----- Extrait de page

Cette idée, déjà lancée dès son discours d’investiture en janvier 2017, s'est inscrite dans la continuité de ses engagements de campagne. Là, il avait lancé un appel aux "citoyens américains", promettant de restaurer la grandeur du pays. Il a souligné que des "défis" attendraient la nation, mais que, ensemble, ils les surmonteraient. En revanche, ce qui a suivi a pris une tournure bien différente : Trump n’a jamais cessé de parler en termes de confrontation et de victoire personnelle, où tout ce qu'il accomplissait relevait de son propre mérite. Cela allait au-delà de l’idée de gouverner pour le peuple ; Trump cherchait avant tout à établir une relation où lui-même et l’Amérique devenaient indissociables, deux entités destinées à se réussir mutuellement.

Il est important de comprendre que ce type de rhétorique joue sur une forme de dépendance psychologique à l’égard du leader. Trump a cultivé l’idée qu’il était non seulement un rempart contre la dégradation de la nation, mais aussi une incarnation de la nation elle-même. Son succès, ou son échec, allait définir l’avenir des États-Unis. Cela crée un dilemme pour ses partisans : dans une telle configuration, l’alternative à Trump devient non seulement un échec politique, mais une menace existentielle.

La manière dont Trump a présenté sa présidence n’était pas simplement une politique de division ou d’accusation de l’opposition. C’était une construction idéologique dans laquelle il se percevait comme l’indispensable garant du bien-être et de la sécurité de la nation. Il a habilement transformé la politique en une question de survie, où le peuple n’avait "pas le choix" que de le soutenir, sous peine de tout perdre. C’était une stratégie d’auto-valorisation, mais aussi de renforcement de son pouvoir, en minimisant les alternatives à sa gouvernance.

Qui représente réellement la volonté du peuple américain ? Trump et l'illusion d'un gouvernement "par le peuple, pour le peuple"

Donald Trump, une fois devenu président, a habilement consolidé une stratégie populiste qui le présentait comme l'unique représentant légitime de la volonté du peuple américain. Selon cette logique, ceux qui s'opposaient à lui, qu'ils soient membres du Congrès ou journalistes, incarnaient l'opposition à cette volonté populaire. L'argument était simple : si Trump était l'incarnation du peuple, ses détracteurs étaient des ennemis de ce même peuple.

Il est important de souligner que cette stratégie n'était pas nouvelle. Dès ses premiers pas dans la course à la présidence en 2016, Trump avait déjà ciblé l'élite politique de Washington, qu’il désignait comme la cause principale des maux de l'Amérique. Cependant, cette idée de s'assimiler au peuple se cristallisa véritablement après sa nomination officielle en tant que candidat républicain. Le point culminant de cette transformation fut son discours d'acceptation à la Convention nationale républicaine le 21 juillet 2016. Là, Trump fit une déclaration marquante : "Je choisis de réciter un autre serment. Mon serment est celui-ci : 'Je suis avec vous — le peuple américain'. Je suis votre voix."

----------

- [Travail demandé]
1: Pouvez-vous recopier à l'identique, dans l'extrait sur la rhétorique de Trump, le passage compris entre « Cette idée, déjà » et « se réussir mutuellement. », ces deux bornes incluses ?
2: Pourriez-vous poursuivre l'extrait sur la rhétorique de Trump en reprenant juste après sa dernière phrase ?
La liste qui suit provient d'une autre source.

----- Données extraites

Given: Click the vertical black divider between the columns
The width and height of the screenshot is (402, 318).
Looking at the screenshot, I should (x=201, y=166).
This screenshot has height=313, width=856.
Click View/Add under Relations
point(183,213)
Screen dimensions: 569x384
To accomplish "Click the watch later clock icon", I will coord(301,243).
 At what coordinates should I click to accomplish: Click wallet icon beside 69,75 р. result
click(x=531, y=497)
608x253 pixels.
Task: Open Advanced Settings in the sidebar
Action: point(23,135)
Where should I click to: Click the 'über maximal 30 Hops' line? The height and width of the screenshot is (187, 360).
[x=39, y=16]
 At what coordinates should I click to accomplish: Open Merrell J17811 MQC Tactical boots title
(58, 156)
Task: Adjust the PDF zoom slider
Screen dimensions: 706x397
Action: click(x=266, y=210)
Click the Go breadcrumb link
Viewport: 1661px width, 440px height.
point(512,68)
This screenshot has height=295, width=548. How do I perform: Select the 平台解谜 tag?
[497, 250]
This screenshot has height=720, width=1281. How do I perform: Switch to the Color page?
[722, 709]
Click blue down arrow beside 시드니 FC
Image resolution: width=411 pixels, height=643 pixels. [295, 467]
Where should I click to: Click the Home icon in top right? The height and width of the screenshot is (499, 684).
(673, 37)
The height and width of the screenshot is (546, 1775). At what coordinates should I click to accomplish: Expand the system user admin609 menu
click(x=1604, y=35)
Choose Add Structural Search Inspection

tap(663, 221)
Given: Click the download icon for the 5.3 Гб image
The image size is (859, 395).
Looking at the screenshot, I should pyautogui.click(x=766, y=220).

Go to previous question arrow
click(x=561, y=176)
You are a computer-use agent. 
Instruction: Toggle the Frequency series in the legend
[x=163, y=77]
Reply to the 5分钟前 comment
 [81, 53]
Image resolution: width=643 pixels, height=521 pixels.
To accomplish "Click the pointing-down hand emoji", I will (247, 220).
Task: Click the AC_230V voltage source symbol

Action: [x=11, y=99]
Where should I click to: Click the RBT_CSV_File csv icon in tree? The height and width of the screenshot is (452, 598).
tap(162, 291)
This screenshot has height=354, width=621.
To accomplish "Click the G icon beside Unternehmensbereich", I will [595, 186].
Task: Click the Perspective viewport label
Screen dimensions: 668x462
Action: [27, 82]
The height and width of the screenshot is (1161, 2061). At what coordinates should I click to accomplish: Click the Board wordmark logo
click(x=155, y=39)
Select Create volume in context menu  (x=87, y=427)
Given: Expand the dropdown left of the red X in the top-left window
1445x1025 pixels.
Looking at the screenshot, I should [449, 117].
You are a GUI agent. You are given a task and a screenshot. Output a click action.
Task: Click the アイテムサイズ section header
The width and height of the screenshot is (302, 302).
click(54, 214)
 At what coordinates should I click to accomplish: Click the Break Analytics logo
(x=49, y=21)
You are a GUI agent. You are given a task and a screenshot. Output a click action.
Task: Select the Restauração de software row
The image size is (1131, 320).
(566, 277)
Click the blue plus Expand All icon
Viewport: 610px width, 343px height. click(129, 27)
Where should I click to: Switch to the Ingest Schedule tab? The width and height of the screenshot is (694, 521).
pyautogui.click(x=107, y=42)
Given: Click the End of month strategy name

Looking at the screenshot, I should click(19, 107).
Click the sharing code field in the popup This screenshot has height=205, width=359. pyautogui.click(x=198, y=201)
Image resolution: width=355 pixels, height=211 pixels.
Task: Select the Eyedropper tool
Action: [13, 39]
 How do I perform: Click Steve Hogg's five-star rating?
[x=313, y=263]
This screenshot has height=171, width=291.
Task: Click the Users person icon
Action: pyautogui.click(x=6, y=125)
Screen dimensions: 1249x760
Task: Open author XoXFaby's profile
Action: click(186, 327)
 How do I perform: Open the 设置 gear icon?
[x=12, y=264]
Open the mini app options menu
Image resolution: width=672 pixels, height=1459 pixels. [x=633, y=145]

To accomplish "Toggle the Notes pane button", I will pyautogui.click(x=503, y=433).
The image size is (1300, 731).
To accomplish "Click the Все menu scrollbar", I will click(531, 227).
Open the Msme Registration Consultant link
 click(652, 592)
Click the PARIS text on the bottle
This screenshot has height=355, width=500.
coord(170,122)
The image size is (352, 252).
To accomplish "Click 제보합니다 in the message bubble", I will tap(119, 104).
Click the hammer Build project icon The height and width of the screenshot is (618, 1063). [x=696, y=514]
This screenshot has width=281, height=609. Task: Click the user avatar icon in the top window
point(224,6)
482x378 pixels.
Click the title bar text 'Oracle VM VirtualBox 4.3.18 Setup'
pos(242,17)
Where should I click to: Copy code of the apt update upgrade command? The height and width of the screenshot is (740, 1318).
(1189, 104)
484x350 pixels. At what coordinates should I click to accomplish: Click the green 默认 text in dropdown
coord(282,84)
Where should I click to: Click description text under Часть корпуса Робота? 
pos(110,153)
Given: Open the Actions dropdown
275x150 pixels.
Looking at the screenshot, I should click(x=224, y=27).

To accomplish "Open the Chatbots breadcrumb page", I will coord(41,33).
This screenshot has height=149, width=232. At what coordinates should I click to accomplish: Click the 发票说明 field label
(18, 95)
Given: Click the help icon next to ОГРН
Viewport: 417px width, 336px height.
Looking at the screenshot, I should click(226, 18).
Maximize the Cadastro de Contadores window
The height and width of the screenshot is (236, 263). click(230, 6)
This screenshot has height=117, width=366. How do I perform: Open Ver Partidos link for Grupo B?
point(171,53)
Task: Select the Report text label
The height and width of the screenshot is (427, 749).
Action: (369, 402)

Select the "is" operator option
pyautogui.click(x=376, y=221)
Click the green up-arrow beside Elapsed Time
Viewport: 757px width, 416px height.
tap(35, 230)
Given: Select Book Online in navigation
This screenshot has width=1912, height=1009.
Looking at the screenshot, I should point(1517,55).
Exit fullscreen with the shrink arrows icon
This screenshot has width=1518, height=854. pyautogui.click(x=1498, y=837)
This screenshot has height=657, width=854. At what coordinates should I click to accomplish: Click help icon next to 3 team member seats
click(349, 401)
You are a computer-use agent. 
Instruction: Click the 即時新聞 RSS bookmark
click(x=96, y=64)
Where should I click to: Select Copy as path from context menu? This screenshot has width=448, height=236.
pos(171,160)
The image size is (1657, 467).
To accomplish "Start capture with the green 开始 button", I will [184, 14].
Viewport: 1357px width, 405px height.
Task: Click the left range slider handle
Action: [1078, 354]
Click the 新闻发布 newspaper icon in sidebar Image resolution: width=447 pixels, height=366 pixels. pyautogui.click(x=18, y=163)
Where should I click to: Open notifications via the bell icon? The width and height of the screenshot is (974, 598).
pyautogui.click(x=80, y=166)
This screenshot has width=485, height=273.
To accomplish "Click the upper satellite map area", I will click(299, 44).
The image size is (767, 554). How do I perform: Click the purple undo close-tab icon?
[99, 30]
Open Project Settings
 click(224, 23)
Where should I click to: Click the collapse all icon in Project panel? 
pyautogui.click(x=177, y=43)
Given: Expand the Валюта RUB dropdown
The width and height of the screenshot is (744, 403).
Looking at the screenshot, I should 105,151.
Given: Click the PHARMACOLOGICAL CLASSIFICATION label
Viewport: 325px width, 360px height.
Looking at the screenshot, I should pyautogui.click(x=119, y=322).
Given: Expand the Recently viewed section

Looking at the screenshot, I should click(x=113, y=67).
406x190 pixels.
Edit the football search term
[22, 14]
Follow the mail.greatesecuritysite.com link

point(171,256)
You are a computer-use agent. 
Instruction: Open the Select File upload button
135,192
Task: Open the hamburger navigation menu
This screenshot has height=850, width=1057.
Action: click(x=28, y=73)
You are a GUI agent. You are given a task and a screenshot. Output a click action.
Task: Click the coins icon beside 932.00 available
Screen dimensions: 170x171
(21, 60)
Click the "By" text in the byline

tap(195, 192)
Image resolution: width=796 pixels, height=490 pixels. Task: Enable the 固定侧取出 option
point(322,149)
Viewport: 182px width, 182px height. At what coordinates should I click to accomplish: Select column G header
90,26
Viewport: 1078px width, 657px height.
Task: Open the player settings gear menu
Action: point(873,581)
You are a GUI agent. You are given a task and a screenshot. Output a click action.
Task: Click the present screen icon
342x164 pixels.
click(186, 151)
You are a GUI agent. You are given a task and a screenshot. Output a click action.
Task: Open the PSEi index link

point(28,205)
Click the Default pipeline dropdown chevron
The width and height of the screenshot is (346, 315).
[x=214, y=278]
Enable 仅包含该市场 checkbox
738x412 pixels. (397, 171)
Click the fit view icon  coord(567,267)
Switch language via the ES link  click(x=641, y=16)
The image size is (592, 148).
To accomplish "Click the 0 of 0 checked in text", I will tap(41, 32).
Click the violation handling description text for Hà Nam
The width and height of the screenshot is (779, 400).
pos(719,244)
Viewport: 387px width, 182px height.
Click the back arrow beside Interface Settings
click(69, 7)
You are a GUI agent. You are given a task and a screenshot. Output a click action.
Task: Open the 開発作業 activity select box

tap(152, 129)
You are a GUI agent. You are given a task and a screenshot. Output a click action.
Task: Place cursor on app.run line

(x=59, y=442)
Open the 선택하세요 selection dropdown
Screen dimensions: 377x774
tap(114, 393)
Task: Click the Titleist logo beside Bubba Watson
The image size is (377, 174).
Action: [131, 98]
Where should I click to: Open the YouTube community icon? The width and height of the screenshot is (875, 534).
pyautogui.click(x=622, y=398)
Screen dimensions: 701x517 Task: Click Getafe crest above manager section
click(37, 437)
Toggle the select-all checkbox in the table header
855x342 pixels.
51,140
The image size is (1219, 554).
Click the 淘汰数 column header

----------

- [Réponses fournies]
1:
Cette idée, déjà lancée dès son discours d’investiture en janvier 2017, s'est inscrite dans la continuité de ses engagements de campagne. Là, il avait lancé un appel aux "citoyens américains", promettant de restaurer la grandeur du pays. Il a souligné que des "défis" attendraient la nation, mais que, ensemble, ils les surmonteraient. En revanche, ce qui a suivi a pris une tournure bien différente : Trump n’a jamais cessé de parler en termes de confrontation et de victoire personnelle, où tout ce qu'il accomplissait relevait de son propre mérite. Cela allait au-delà de l’idée de gouverner pour le peuple ; Trump cherchait avant tout à établir une relation où lui-même et l’Amérique devenaient indissociables, deux entités destinées à se réussir mutuellement.

2:
Dès lors, Trump se positionna systématiquement comme l'unique voix des citoyens, affirmant qu'il n'était pas un simple politicien, mais un catalyseur de changement. Cette affirmation de pouvoir par le peuple se traduisit par des slogans puissants tels que « Nous allons assécher le marais à Washington » ou encore « Nous allons avoir un gouvernement de, par et pour le peuple ». Ses messages se multipliaient à travers des déclarations et des hashtags comme "Make America Great Again" et "I’m with you". Il se présentait alors comme un homme de l’action, celui qui, après avoir pris le pouvoir, allait restaurer l'Amérique à sa grandeur passée, débarrassée des élites corrompues et des intérêts spéciaux.

Cependant, ce discours populiste soulève plusieurs questions essentielles. En se déclarant le seul représentant légitime du peuple, Trump omettait délibérément de préciser de quel peuple il parlait. Sa vision de l'Amérique semblait s’imposer comme une vérité incontestable, où les voix dissidentes ou les divergences d’opinions politiques étaient systématiquement rejetées comme étant l'œuvre de l'élite déconnectée du peuple. Ainsi, dans ses discours et ses tweets, il ignorait souvent la pluralité d'opinions et d'intérêts qui existent réellement au sein de la population américaine.

La notion de "gouvernement par le peuple" que Trump prônait ne semblait pas intégrer la réalité complexe d'un système démocratique, où la gouvernance repose sur un dialogue continu entre les représentants élus de différents partis. Loin de favoriser la discussion et la coopération entre les diverses forces politiques, Trump prétendait, au contraire, incarner seul la volonté populaire. C'était là une simplification dangereuse, qui éliminait toute nuance dans le débat politique et rendait difficile toute forme de compromis nécessaire au bon fonctionnement d'une démocratie.

Un exemple de cette approche fut son discours du 30 janvier 2019, lors de son adresse à la nation, où il déclara : « L'agenda que je vais exposer ce soir n'est pas un agenda républicain ou démocrate. C'est l'agenda du peuple américain. » Il présumait ainsi que sa vision était celle de tous, gommant les différences entre les citoyens et les groupes d'intérêt. Pourtant, il n'était pas un reflet fidèle de la diversité des attentes du peuple, comme le démontrait la réalité des élections de 2016, où il avait perdu le vote populaire tout en remportant le collège électoral.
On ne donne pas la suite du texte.